§ What you have to do
Rewrite everything from the line containing "This screenshot has width=977, height=733." down to the line containing "the 'Ctrl' button-like component is", changing "pending tasks list" to "open tasks list" and leaving the rest as it is.

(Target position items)

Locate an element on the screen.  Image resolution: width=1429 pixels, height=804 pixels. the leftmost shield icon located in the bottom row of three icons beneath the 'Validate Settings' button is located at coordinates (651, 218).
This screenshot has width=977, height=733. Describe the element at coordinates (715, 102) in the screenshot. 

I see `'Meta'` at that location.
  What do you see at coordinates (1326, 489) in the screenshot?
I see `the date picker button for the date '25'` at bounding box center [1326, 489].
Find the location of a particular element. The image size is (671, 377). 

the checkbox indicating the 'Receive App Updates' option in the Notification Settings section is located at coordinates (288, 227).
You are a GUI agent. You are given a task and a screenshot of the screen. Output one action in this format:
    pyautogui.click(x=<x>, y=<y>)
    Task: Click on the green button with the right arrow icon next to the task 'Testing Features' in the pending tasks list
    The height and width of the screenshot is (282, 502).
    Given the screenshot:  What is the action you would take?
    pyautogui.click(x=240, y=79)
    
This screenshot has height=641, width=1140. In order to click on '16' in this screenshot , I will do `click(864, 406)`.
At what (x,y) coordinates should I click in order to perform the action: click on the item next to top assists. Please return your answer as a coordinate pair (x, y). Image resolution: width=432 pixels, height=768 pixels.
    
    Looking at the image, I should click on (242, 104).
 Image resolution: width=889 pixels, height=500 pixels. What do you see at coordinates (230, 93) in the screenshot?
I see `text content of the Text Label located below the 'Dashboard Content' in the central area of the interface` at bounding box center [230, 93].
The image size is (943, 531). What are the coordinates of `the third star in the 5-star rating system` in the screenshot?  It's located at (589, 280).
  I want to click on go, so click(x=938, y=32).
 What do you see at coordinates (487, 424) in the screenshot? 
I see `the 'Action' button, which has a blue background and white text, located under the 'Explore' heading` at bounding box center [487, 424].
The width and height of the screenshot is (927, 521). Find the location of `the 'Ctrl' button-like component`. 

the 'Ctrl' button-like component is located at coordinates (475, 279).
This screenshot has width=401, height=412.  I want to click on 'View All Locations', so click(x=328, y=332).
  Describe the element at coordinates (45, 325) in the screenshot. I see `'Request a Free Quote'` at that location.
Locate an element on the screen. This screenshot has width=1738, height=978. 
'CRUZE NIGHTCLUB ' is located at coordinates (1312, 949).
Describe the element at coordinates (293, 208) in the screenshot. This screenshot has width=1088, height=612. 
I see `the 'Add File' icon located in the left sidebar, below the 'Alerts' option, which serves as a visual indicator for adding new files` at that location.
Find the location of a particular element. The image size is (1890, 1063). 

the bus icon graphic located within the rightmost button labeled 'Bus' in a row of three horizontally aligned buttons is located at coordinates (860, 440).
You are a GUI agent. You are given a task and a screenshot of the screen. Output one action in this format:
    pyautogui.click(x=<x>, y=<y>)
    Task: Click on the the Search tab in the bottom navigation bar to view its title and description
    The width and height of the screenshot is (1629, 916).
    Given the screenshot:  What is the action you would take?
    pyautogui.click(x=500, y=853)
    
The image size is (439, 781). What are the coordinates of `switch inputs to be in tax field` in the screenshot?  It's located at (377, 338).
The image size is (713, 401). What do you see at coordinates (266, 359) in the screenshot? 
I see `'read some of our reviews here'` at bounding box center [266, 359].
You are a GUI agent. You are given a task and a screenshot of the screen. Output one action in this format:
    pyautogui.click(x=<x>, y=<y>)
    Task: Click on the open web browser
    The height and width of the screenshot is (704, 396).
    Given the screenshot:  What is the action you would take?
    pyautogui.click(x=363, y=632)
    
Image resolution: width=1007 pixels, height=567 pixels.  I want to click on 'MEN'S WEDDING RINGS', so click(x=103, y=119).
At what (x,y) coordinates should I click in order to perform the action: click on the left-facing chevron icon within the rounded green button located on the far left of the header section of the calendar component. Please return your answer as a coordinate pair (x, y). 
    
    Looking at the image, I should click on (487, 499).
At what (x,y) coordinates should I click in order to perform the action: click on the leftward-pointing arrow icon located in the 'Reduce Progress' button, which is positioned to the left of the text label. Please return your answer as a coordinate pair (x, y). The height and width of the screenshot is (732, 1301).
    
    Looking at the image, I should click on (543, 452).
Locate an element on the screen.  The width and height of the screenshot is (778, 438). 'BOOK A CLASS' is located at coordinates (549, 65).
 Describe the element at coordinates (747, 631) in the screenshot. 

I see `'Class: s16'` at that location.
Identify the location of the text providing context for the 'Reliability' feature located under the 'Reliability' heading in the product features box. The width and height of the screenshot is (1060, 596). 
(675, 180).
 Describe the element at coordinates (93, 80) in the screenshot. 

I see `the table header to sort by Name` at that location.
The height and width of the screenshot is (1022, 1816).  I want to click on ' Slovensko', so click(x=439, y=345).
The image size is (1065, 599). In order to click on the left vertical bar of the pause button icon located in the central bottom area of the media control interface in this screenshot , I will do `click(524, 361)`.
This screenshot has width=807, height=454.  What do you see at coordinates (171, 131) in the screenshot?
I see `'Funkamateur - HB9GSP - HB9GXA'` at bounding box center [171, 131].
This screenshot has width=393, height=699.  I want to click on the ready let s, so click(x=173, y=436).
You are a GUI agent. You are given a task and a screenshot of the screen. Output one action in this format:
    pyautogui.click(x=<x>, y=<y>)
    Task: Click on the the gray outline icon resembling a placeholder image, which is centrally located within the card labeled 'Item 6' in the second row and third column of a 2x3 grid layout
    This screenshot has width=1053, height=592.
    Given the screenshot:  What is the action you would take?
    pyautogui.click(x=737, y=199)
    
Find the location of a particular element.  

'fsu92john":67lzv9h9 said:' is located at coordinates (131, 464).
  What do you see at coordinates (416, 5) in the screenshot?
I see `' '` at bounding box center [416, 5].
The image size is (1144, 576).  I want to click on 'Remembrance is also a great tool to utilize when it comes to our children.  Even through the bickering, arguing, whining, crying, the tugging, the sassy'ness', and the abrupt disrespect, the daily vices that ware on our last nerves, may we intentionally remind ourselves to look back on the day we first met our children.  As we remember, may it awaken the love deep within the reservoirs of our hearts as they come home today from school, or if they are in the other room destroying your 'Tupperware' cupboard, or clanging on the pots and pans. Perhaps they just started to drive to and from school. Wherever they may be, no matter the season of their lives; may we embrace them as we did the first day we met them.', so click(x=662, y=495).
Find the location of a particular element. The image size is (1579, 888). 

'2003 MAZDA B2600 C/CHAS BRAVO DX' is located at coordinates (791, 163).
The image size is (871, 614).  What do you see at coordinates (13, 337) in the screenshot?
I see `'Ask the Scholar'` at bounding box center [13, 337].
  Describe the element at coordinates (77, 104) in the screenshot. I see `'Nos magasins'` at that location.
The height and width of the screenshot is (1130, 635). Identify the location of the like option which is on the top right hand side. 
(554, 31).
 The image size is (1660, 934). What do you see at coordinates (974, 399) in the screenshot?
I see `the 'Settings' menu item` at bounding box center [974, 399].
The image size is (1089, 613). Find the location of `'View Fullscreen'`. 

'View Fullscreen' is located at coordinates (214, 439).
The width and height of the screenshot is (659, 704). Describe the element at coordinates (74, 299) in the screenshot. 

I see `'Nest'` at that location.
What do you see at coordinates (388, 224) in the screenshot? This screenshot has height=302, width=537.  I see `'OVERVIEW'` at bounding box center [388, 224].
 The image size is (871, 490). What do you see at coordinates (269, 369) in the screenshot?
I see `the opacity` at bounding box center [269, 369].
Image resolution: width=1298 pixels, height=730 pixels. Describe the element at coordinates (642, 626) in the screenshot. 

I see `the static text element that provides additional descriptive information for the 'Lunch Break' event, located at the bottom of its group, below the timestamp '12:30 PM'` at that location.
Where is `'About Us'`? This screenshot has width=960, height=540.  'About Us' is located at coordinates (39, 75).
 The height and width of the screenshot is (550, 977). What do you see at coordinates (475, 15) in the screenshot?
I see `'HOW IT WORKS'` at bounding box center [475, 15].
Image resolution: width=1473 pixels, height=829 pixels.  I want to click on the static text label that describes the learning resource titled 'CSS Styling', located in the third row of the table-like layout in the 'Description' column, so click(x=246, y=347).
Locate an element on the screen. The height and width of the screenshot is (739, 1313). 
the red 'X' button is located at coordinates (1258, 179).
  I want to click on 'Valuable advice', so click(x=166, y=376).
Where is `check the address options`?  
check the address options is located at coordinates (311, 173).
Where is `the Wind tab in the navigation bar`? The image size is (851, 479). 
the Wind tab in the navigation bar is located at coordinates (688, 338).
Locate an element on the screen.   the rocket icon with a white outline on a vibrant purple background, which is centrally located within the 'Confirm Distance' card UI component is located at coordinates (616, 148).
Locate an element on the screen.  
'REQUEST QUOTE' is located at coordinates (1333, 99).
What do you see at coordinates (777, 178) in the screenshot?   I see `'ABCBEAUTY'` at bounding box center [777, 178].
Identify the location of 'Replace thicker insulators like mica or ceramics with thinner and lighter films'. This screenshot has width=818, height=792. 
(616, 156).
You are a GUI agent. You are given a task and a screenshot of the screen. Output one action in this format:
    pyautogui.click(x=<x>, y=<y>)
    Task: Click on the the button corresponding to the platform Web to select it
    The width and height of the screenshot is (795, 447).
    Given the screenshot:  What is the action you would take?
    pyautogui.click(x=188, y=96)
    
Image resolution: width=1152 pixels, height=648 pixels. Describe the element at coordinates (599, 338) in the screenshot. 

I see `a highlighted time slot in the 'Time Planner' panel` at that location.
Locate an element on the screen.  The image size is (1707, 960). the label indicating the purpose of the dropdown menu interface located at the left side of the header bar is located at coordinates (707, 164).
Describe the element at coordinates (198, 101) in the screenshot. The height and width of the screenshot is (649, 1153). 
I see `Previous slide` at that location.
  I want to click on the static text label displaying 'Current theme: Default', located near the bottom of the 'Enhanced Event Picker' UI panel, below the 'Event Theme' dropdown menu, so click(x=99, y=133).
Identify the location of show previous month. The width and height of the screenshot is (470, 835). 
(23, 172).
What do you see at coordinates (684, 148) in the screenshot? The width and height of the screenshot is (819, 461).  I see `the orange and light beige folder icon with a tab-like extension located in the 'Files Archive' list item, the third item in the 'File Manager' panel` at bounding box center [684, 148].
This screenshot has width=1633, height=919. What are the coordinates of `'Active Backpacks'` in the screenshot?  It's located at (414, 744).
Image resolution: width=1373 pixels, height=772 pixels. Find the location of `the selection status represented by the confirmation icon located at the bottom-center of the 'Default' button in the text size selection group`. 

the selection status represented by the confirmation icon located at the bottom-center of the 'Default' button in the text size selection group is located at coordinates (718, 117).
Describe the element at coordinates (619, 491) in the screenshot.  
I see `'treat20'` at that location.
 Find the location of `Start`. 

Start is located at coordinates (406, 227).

§ Exercise response
This screenshot has width=977, height=733. Describe the element at coordinates (715, 102) in the screenshot. 

I see `'Meta'` at that location.
  What do you see at coordinates (1326, 489) in the screenshot?
I see `the date picker button for the date '25'` at bounding box center [1326, 489].
Find the location of a particular element. The image size is (671, 377). 

the checkbox indicating the 'Receive App Updates' option in the Notification Settings section is located at coordinates (288, 227).
You are a GUI agent. You are given a task and a screenshot of the screen. Output one action in this format:
    pyautogui.click(x=<x>, y=<y>)
    Task: Click on the green button with the right arrow icon next to the task 'Testing Features' in the open tasks list
    The height and width of the screenshot is (282, 502).
    Given the screenshot:  What is the action you would take?
    pyautogui.click(x=240, y=79)
    
This screenshot has height=641, width=1140. In order to click on '16' in this screenshot , I will do `click(864, 406)`.
At what (x,y) coordinates should I click in order to perform the action: click on the item next to top assists. Please return your answer as a coordinate pair (x, y). Image resolution: width=432 pixels, height=768 pixels.
    
    Looking at the image, I should click on (242, 104).
 Image resolution: width=889 pixels, height=500 pixels. What do you see at coordinates (230, 93) in the screenshot?
I see `text content of the Text Label located below the 'Dashboard Content' in the central area of the interface` at bounding box center [230, 93].
The image size is (943, 531). What are the coordinates of `the third star in the 5-star rating system` in the screenshot?  It's located at (589, 280).
  I want to click on go, so click(x=938, y=32).
 What do you see at coordinates (487, 424) in the screenshot? 
I see `the 'Action' button, which has a blue background and white text, located under the 'Explore' heading` at bounding box center [487, 424].
The width and height of the screenshot is (927, 521). Find the location of `the 'Ctrl' button-like component`. 

the 'Ctrl' button-like component is located at coordinates (475, 279).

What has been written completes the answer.